荒井氏:試行錯誤するなかで、超解像による拡大と元絵とのバランスを取りながら拡大率を調整をすると良い結果が得られることがわかってきました。こちらはさきほどのシーンと違ってキャラの面積が大きいので「ImageStudio 8」の超解像拡大を軽めに、320×240ピクセルを150%拡大してみました。結果ドットの感じが一気に「線」に変化しました。線が溶けている感じも見られません。一律ではなくシーンごとに最適な拡大率を探して変換するなどの工夫が必要ですね。
 



――:こちらも全然違いますね。元絵の内容によって結果が変わるのですね。

荒井氏:はい。次はキャラの顔パネルですが、線画よりもドット絵に近いものです。最初は厳しいかもと思っていたのですが、実際に処理すると予想以上にいい仕上がりになっていました。もちろん、一部修正の必要な部分はあります。とはいえ、ツールでの変換でここまでやれるなら大助かりです。
 



――:この場合、ツールを使わずに手だけでやったらどのくらいかかるものなんですか

荒井氏:8パターンの顔パネルがありますが、1パターンあたり半日程度かかったとしても、完了するには1週間以上の作業時間が必要になるでしょうね。この顔パネルは20キャラ分以上あるので、全て手作業というのは既に現実的ではなくなってしまうわけです。

テストをしてて最終的に一番凄いと思ったのがこれです。手前の女の子はアニメ調で描かれていますが、背景は厚塗りと対照的です。これはSS版の素材をHD画面サイズにスケーリングしただけのものです。当時は背景のグラフィックが緻密に描かれていると高く評価されていましたが、単純にスケーリングで拡大しただけでは、やはり辛いものがあります。これはさすがに元絵の解像度的に仕方のないことです。

 



こちらは「ImageStudio 8」の超解像で200%拡大してみたところ、キャラクターのドット絵が線画になっているのはもちろんですが、背景も雰囲気を損なわずに拡大してくれています。カレンダーの数字まで読むことができそうです。これは非常にいいですね。それこそ何も手を加えずに使えるクオリティといえます。
 



ちなみにスケーリングしなくても良いように、超解像の拡大率を400%で試してみたところ、やはり線が溶けてしまいました。やはりバランスですね。超解像にも一定の限度があり、その点を理解する必要があります。

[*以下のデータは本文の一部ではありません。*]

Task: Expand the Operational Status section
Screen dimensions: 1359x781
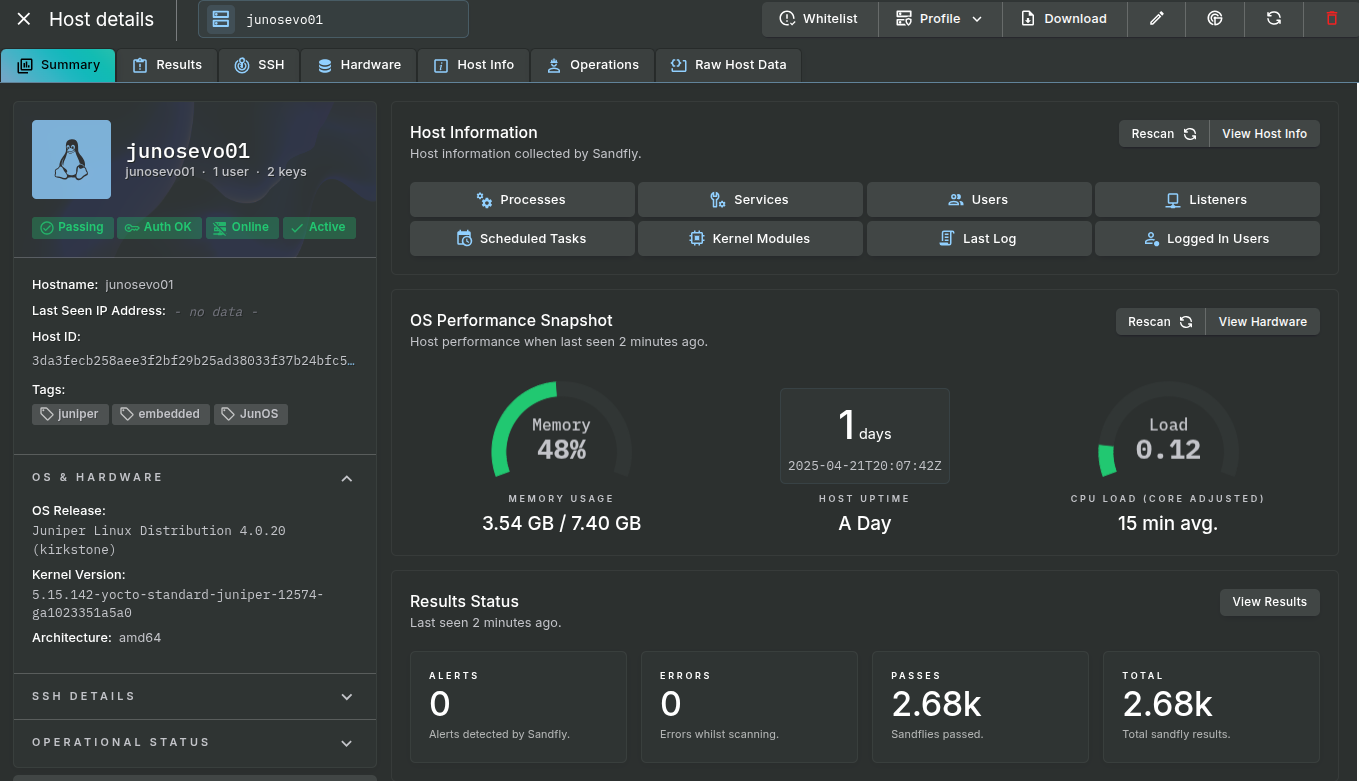Action: coord(346,743)
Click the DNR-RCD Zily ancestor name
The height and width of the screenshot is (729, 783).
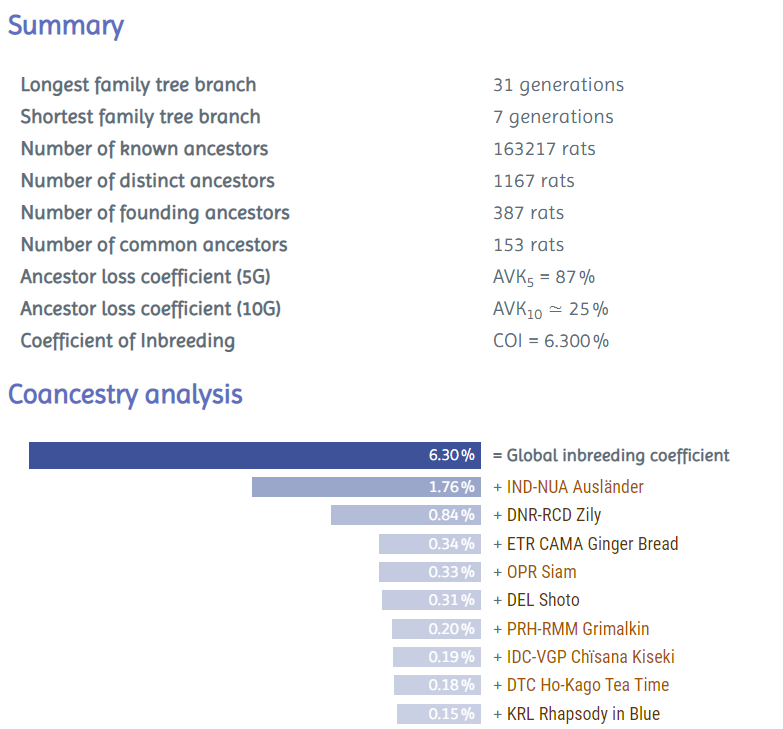[554, 515]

――:ツールのメリットとして変換精度の高さがありますが、それ以外にはなにかありますか。

荒井氏:このツールの素晴らしいポイントですが、これらの結果を得るまで全く時間がかからないということです。変換をかけるだけです。その結果を確認して、どういった方向性で調整するべきかの判断がすぐにできます。例えばこういった作業を外部に発注した場合は、できあがるまで2週間、そこからようやく精査して判断することになるので、かなりの時間がかかるでしょう。自分でパラメーターなどを設定しながら、結果を模索することができるのは非常に心強いです。


――:それは大きなメリットですね。

荒井氏:このツールを使えば、HD化の可能性をすぐに検討できることのメリットが大きいです。もしこういったツールがなかったら、HD化を検討しても時間と予算の問題で諦めざるを得ないという結論になってしまうかもしれません。